Maybe have a look at what @elpimous_robot did ? He worked on something similar TUTORIAL : How I trained a specific french model to control my robot

what is the output when you run the inference without the language model (ommit lm.binary and trie from your inference call) ?

It’s going to be a string as well :slight_smile:

You need to add the “unknown” class and train with it. Then in your training data set the transcription of everything that isn’t a yes or a no to “unknown”. That’d be a good start. The language model needs to be aware of the unknown’s too.

certainly :), but it’d be interesting to see if the acoustic model already turns any input to yes/no characters or if it’s the lm part that does that

I worked on anything like that…
See #795

But I agree with Lissyx : it seems like an overfitting problem !

Thanks for all the replies so far!

I used the Guide from elpimous_robot for creating the language model. But I don’t think the language model is the problem. I trained a model without language model and also started the deepspeech recognition without it, and the other words are still recognized wrong.

@reuben
I am not sure if this is the right way the go. If I would like every other word then yes or no to be unclassified I would have to train all these possible words to be unknown as well.

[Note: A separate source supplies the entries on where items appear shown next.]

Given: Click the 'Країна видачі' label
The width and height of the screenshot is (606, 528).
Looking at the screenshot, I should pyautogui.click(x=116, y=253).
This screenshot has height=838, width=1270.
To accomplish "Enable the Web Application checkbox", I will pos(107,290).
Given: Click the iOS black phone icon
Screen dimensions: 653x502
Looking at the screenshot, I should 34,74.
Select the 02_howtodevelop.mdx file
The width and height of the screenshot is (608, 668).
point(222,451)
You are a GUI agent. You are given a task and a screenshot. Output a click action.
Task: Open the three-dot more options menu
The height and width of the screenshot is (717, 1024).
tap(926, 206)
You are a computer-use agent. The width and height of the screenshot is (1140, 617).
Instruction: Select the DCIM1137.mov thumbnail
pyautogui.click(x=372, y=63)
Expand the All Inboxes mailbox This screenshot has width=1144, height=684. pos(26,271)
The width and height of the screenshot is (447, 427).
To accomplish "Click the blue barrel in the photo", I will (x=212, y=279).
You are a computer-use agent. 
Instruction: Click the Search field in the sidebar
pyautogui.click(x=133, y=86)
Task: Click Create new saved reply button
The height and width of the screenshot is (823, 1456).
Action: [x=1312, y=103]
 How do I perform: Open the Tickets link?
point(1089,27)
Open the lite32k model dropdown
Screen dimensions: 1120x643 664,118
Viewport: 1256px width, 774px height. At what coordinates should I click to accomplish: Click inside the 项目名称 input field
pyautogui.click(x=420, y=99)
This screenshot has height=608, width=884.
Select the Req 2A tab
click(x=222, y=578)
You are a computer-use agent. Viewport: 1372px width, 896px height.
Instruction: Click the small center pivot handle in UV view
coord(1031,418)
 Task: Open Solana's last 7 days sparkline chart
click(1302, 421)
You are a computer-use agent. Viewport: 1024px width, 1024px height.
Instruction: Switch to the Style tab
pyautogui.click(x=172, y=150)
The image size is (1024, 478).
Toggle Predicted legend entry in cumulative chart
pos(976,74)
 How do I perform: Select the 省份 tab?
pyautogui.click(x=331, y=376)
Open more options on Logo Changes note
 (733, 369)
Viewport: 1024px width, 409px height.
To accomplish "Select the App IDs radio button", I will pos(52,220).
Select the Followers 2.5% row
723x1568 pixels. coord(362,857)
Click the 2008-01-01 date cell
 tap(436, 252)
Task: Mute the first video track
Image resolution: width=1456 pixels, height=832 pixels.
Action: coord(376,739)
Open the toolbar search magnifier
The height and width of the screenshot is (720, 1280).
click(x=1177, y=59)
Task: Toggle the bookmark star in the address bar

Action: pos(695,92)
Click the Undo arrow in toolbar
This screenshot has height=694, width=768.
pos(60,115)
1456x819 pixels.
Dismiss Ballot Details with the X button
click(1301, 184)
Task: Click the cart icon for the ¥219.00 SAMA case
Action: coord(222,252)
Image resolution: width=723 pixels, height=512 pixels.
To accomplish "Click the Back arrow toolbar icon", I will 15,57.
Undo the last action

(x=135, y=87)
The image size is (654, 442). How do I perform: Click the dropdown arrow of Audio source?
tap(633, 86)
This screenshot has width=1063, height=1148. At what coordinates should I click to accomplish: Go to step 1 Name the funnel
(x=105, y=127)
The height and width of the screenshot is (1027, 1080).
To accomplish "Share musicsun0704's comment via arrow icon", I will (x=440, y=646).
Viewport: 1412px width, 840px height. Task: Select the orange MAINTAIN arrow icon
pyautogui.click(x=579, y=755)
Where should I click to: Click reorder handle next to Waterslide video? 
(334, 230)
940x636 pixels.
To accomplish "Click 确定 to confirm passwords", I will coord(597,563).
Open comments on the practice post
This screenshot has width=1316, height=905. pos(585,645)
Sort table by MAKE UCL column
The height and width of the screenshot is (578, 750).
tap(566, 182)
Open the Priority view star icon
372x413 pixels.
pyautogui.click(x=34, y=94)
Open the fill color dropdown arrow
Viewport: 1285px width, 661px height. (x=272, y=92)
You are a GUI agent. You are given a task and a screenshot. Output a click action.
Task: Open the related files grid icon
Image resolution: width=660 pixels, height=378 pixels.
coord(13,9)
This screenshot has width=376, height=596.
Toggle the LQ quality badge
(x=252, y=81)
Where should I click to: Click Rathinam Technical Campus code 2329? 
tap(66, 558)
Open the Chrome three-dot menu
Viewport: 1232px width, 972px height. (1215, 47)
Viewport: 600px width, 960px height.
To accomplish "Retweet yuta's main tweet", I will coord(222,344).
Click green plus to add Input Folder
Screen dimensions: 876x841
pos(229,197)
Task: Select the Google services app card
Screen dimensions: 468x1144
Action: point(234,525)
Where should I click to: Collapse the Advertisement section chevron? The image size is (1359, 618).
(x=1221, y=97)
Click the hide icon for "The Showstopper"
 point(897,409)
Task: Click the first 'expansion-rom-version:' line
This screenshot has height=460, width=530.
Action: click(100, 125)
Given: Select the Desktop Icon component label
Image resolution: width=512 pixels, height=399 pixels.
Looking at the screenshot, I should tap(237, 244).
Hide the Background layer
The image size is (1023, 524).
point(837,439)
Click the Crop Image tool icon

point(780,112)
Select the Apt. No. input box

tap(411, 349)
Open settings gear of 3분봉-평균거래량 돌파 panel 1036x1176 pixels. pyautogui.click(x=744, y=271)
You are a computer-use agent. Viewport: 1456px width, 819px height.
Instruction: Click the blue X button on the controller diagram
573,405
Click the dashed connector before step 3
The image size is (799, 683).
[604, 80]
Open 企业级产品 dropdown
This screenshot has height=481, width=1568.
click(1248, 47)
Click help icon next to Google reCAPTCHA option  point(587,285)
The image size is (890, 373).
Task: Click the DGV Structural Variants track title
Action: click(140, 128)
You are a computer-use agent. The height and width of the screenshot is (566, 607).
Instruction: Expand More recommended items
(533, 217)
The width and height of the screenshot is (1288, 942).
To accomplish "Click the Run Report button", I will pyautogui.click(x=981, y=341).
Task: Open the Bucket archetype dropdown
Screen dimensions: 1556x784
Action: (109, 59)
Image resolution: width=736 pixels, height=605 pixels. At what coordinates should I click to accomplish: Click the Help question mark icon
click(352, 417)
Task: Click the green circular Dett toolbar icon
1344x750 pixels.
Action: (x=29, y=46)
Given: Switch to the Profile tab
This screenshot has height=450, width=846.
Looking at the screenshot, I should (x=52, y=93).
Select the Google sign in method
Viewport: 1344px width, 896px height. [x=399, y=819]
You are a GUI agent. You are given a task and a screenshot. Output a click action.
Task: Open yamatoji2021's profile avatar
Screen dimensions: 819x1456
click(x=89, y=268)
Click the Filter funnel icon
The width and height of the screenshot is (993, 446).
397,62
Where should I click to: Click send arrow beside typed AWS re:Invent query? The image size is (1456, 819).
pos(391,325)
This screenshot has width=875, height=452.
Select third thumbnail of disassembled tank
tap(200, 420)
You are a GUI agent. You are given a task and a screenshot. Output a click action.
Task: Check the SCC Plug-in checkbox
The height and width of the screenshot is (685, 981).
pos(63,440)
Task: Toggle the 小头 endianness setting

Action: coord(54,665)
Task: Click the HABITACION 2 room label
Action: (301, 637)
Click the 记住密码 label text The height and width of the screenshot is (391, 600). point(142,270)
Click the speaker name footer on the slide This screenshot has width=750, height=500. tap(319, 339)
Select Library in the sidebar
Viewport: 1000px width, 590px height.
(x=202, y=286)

What I realized is, that I used the same data for training, dev and test. I need to change that for sure… Could this be the problem, so that the model is overfitted?

If you get the wrong words out of the inference without language model, then it’s just that your training is too much overfitted and is unable to recognized that it cannot recognize an unknown word :slight_smile:

Ok so it might be an overfitting problem. But how to solve this?
I tried to use early stopping which should reduce overfitting, but it does not really help. I also played around with the n_hidden parameter, but no change as well.

I wonder if there is a way to define an unknown class. I tried different things to put into the transcript in the csv file like: “”, " " or just an empty space, but everything throws some errors.

I also tried a different amount of training samples. The highest used is about 800 per voice command.

Or is it just not possible with deepspeech to generate a model that just recognizes 2 words?